## Work item:
With the listing in front of you, retype it exactly.
***** The input
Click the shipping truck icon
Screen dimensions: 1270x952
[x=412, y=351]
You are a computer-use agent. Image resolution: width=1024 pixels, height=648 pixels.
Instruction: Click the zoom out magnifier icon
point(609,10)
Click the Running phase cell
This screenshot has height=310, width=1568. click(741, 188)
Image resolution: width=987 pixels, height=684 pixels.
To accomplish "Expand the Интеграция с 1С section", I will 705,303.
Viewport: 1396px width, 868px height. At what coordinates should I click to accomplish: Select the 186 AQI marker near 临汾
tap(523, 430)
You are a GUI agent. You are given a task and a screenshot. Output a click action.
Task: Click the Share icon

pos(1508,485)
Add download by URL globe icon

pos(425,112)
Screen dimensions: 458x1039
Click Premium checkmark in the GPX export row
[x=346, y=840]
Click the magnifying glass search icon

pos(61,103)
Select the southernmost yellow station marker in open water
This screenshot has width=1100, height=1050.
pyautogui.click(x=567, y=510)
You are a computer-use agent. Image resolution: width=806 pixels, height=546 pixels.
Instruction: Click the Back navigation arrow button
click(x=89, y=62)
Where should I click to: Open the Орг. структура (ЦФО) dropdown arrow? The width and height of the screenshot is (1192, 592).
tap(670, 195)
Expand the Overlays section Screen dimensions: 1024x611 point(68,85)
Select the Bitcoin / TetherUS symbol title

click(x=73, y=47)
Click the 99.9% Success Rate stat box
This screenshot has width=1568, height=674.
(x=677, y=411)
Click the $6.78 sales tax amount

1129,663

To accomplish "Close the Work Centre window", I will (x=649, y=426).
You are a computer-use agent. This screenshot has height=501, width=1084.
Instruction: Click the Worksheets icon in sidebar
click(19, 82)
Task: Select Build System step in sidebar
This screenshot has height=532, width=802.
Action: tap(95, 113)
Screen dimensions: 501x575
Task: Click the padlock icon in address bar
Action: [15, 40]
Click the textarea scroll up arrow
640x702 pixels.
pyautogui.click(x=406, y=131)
**********
## Response to the exercise:
Click the shipping truck icon
Screen dimensions: 1270x952
[x=412, y=351]
You are a computer-use agent. Image resolution: width=1024 pixels, height=648 pixels.
Instruction: Click the zoom out magnifier icon
point(609,10)
Click the Running phase cell
This screenshot has height=310, width=1568. click(741, 188)
Image resolution: width=987 pixels, height=684 pixels.
To accomplish "Expand the Интеграция с 1С section", I will 705,303.
Viewport: 1396px width, 868px height. At what coordinates should I click to accomplish: Select the 186 AQI marker near 临汾
tap(523, 430)
You are a GUI agent. You are given a task and a screenshot. Output a click action.
Task: Click the Share icon

pos(1508,485)
Add download by URL globe icon

pos(425,112)
Screen dimensions: 458x1039
Click Premium checkmark in the GPX export row
[x=346, y=840]
Click the magnifying glass search icon

pos(61,103)
Select the southernmost yellow station marker in open water
This screenshot has width=1100, height=1050.
pyautogui.click(x=567, y=510)
You are a computer-use agent. Image resolution: width=806 pixels, height=546 pixels.
Instruction: Click the Back navigation arrow button
click(x=89, y=62)
Where should I click to: Open the Орг. структура (ЦФО) dropdown arrow? The width and height of the screenshot is (1192, 592).
tap(670, 195)
Expand the Overlays section Screen dimensions: 1024x611 point(68,85)
Select the Bitcoin / TetherUS symbol title

click(x=73, y=47)
Click the 99.9% Success Rate stat box
This screenshot has width=1568, height=674.
(x=677, y=411)
Click the $6.78 sales tax amount

1129,663

To accomplish "Close the Work Centre window", I will (x=649, y=426).
You are a computer-use agent. This screenshot has height=501, width=1084.
Instruction: Click the Worksheets icon in sidebar
click(19, 82)
Task: Select Build System step in sidebar
This screenshot has height=532, width=802.
Action: tap(95, 113)
Screen dimensions: 501x575
Task: Click the padlock icon in address bar
Action: [15, 40]
Click the textarea scroll up arrow
640x702 pixels.
pyautogui.click(x=406, y=131)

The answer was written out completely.